**What you need to do:** The lines below, all of them, should be returned exactly as they appear.

[Dataset entries]
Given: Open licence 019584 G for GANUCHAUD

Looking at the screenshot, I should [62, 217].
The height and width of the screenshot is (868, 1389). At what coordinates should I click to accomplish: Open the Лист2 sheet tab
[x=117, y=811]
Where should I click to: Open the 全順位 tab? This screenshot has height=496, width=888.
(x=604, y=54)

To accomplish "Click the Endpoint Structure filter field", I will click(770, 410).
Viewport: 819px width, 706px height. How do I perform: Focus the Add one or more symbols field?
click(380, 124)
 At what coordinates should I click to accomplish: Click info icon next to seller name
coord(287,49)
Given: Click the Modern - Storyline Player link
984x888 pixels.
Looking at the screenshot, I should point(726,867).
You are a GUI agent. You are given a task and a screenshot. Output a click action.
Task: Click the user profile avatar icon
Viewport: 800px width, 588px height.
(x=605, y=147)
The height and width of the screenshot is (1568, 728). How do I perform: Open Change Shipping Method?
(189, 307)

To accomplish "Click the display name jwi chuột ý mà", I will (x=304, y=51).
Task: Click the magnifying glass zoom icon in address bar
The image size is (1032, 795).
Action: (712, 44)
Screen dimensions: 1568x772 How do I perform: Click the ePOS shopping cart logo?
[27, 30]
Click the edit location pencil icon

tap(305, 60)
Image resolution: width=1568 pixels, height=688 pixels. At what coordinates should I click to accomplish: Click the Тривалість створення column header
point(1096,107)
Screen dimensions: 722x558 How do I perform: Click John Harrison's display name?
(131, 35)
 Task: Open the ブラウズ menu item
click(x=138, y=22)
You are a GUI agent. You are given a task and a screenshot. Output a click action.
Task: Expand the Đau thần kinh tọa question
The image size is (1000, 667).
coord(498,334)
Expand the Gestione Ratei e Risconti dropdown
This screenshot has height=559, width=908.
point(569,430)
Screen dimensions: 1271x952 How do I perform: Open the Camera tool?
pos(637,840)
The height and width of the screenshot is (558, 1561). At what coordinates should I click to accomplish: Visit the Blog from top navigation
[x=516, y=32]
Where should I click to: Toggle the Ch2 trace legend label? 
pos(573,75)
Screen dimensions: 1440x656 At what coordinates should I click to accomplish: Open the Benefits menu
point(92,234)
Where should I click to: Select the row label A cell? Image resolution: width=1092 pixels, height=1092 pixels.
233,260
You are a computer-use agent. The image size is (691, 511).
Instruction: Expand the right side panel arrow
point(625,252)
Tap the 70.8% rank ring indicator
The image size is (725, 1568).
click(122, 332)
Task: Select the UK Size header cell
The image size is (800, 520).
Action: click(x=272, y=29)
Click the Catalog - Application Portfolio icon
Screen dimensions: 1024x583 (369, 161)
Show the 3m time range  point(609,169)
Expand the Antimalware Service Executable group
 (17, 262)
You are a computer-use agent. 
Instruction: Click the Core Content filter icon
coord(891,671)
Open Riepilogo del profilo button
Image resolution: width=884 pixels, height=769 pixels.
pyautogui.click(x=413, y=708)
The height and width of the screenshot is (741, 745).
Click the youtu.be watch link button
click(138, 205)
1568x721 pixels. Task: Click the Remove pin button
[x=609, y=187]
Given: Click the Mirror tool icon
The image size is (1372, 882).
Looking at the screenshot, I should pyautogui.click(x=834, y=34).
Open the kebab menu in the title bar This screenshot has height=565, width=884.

**Solution for this task:**
Given: Open licence 019584 G for GANUCHAUD

Looking at the screenshot, I should [62, 217].
The height and width of the screenshot is (868, 1389). At what coordinates should I click to accomplish: Open the Лист2 sheet tab
[x=117, y=811]
Where should I click to: Open the 全順位 tab? This screenshot has height=496, width=888.
(x=604, y=54)

To accomplish "Click the Endpoint Structure filter field", I will click(770, 410).
Viewport: 819px width, 706px height. How do I perform: Focus the Add one or more symbols field?
click(380, 124)
 At what coordinates should I click to accomplish: Click info icon next to seller name
coord(287,49)
Given: Click the Modern - Storyline Player link
984x888 pixels.
Looking at the screenshot, I should point(726,867).
You are a GUI agent. You are given a task and a screenshot. Output a click action.
Task: Click the user profile avatar icon
Viewport: 800px width, 588px height.
(x=605, y=147)
The height and width of the screenshot is (1568, 728). How do I perform: Open Change Shipping Method?
(189, 307)

To accomplish "Click the display name jwi chuột ý mà", I will (x=304, y=51).
Task: Click the magnifying glass zoom icon in address bar
The image size is (1032, 795).
Action: (712, 44)
Screen dimensions: 1568x772 How do I perform: Click the ePOS shopping cart logo?
[27, 30]
Click the edit location pencil icon

tap(305, 60)
Image resolution: width=1568 pixels, height=688 pixels. At what coordinates should I click to accomplish: Click the Тривалість створення column header
point(1096,107)
Screen dimensions: 722x558 How do I perform: Click John Harrison's display name?
(131, 35)
 Task: Open the ブラウズ menu item
click(x=138, y=22)
You are a GUI agent. You are given a task and a screenshot. Output a click action.
Task: Expand the Đau thần kinh tọa question
The image size is (1000, 667).
coord(498,334)
Expand the Gestione Ratei e Risconti dropdown
This screenshot has height=559, width=908.
point(569,430)
Screen dimensions: 1271x952 How do I perform: Open the Camera tool?
pos(637,840)
The height and width of the screenshot is (558, 1561). At what coordinates should I click to accomplish: Visit the Blog from top navigation
[x=516, y=32]
Where should I click to: Toggle the Ch2 trace legend label? 
pos(573,75)
Screen dimensions: 1440x656 At what coordinates should I click to accomplish: Open the Benefits menu
point(92,234)
Where should I click to: Select the row label A cell? Image resolution: width=1092 pixels, height=1092 pixels.
233,260
You are a computer-use agent. The image size is (691, 511).
Instruction: Expand the right side panel arrow
point(625,252)
Tap the 70.8% rank ring indicator
The image size is (725, 1568).
click(122, 332)
Task: Select the UK Size header cell
The image size is (800, 520).
Action: click(x=272, y=29)
Click the Catalog - Application Portfolio icon
Screen dimensions: 1024x583 (369, 161)
Show the 3m time range  point(609,169)
Expand the Antimalware Service Executable group
 (17, 262)
You are a computer-use agent. 
Instruction: Click the Core Content filter icon
coord(891,671)
Open Riepilogo del profilo button
Image resolution: width=884 pixels, height=769 pixels.
pyautogui.click(x=413, y=708)
The height and width of the screenshot is (741, 745).
Click the youtu.be watch link button
click(138, 205)
1568x721 pixels. Task: Click the Remove pin button
[x=609, y=187]
Given: Click the Mirror tool icon
The image size is (1372, 882).
Looking at the screenshot, I should pyautogui.click(x=834, y=34).
Open the kebab menu in the title bar This screenshot has height=565, width=884.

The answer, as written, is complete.